*** Begin section ***

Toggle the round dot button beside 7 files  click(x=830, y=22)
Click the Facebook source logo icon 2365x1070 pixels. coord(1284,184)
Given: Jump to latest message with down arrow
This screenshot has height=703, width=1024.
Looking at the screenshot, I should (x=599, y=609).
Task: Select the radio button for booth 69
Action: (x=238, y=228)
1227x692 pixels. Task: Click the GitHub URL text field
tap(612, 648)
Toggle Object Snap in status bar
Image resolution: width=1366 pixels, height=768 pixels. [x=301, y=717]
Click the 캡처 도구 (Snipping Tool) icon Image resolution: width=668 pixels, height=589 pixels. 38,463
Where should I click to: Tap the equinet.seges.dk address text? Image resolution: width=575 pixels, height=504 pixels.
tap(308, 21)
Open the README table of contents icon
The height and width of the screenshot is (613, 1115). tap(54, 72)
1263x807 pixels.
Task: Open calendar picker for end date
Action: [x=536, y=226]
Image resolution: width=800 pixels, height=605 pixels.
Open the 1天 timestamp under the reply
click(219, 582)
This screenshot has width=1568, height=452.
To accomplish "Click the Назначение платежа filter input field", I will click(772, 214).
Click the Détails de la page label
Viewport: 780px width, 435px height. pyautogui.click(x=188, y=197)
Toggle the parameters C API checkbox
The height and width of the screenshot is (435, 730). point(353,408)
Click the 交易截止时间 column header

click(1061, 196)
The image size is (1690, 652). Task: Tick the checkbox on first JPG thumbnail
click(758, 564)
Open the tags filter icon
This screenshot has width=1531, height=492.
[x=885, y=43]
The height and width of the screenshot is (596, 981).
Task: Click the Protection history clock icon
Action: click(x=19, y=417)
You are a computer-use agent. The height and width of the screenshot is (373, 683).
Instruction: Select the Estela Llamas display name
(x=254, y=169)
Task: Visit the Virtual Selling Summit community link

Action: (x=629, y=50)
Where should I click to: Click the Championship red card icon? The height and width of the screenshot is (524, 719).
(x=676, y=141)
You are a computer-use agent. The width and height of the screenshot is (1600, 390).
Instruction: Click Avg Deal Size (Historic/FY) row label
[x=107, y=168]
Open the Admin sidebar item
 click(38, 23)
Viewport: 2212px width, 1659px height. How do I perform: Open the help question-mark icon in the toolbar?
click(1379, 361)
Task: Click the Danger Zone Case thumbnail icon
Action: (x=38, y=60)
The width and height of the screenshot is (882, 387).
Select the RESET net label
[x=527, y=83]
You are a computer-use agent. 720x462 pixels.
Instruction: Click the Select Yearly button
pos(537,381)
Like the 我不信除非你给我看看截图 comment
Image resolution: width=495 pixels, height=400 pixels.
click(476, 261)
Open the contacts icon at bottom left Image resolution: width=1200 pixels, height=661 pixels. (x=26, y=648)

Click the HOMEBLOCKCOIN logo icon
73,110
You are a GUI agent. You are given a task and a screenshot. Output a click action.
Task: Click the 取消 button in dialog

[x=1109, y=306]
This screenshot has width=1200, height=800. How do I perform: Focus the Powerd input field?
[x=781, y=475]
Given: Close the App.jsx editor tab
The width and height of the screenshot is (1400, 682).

*** End section ***

:: What to produce ::
Go through the entries and repeat each one exactly.

:: Exercise solution ::
Toggle the round dot button beside 7 files  click(x=830, y=22)
Click the Facebook source logo icon 2365x1070 pixels. coord(1284,184)
Given: Jump to latest message with down arrow
This screenshot has height=703, width=1024.
Looking at the screenshot, I should (x=599, y=609).
Task: Select the radio button for booth 69
Action: (x=238, y=228)
1227x692 pixels. Task: Click the GitHub URL text field
tap(612, 648)
Toggle Object Snap in status bar
Image resolution: width=1366 pixels, height=768 pixels. [x=301, y=717]
Click the 캡처 도구 (Snipping Tool) icon Image resolution: width=668 pixels, height=589 pixels. 38,463
Where should I click to: Tap the equinet.seges.dk address text? Image resolution: width=575 pixels, height=504 pixels.
tap(308, 21)
Open the README table of contents icon
The height and width of the screenshot is (613, 1115). tap(54, 72)
1263x807 pixels.
Task: Open calendar picker for end date
Action: [x=536, y=226]
Image resolution: width=800 pixels, height=605 pixels.
Open the 1天 timestamp under the reply
click(219, 582)
This screenshot has width=1568, height=452.
To accomplish "Click the Назначение платежа filter input field", I will click(772, 214).
Click the Détails de la page label
Viewport: 780px width, 435px height. pyautogui.click(x=188, y=197)
Toggle the parameters C API checkbox
The height and width of the screenshot is (435, 730). point(353,408)
Click the 交易截止时间 column header

click(1061, 196)
The image size is (1690, 652). Task: Tick the checkbox on first JPG thumbnail
click(758, 564)
Open the tags filter icon
This screenshot has width=1531, height=492.
[x=885, y=43]
The height and width of the screenshot is (596, 981).
Task: Click the Protection history clock icon
Action: click(x=19, y=417)
You are a computer-use agent. The height and width of the screenshot is (373, 683).
Instruction: Select the Estela Llamas display name
(x=254, y=169)
Task: Visit the Virtual Selling Summit community link

Action: (x=629, y=50)
Where should I click to: Click the Championship red card icon? The height and width of the screenshot is (524, 719).
(x=676, y=141)
You are a computer-use agent. The width and height of the screenshot is (1600, 390).
Instruction: Click Avg Deal Size (Historic/FY) row label
[x=107, y=168]
Open the Admin sidebar item
 click(38, 23)
Viewport: 2212px width, 1659px height. How do I perform: Open the help question-mark icon in the toolbar?
click(1379, 361)
Task: Click the Danger Zone Case thumbnail icon
Action: (x=38, y=60)
The width and height of the screenshot is (882, 387).
Select the RESET net label
[x=527, y=83]
You are a computer-use agent. 720x462 pixels.
Instruction: Click the Select Yearly button
pos(537,381)
Like the 我不信除非你给我看看截图 comment
Image resolution: width=495 pixels, height=400 pixels.
click(476, 261)
Open the contacts icon at bottom left Image resolution: width=1200 pixels, height=661 pixels. (x=26, y=648)

Click the HOMEBLOCKCOIN logo icon
73,110
You are a GUI agent. You are given a task and a screenshot. Output a click action.
Task: Click the 取消 button in dialog

[x=1109, y=306]
This screenshot has width=1200, height=800. How do I perform: Focus the Powerd input field?
[x=781, y=475]
Given: Close the App.jsx editor tab
The width and height of the screenshot is (1400, 682).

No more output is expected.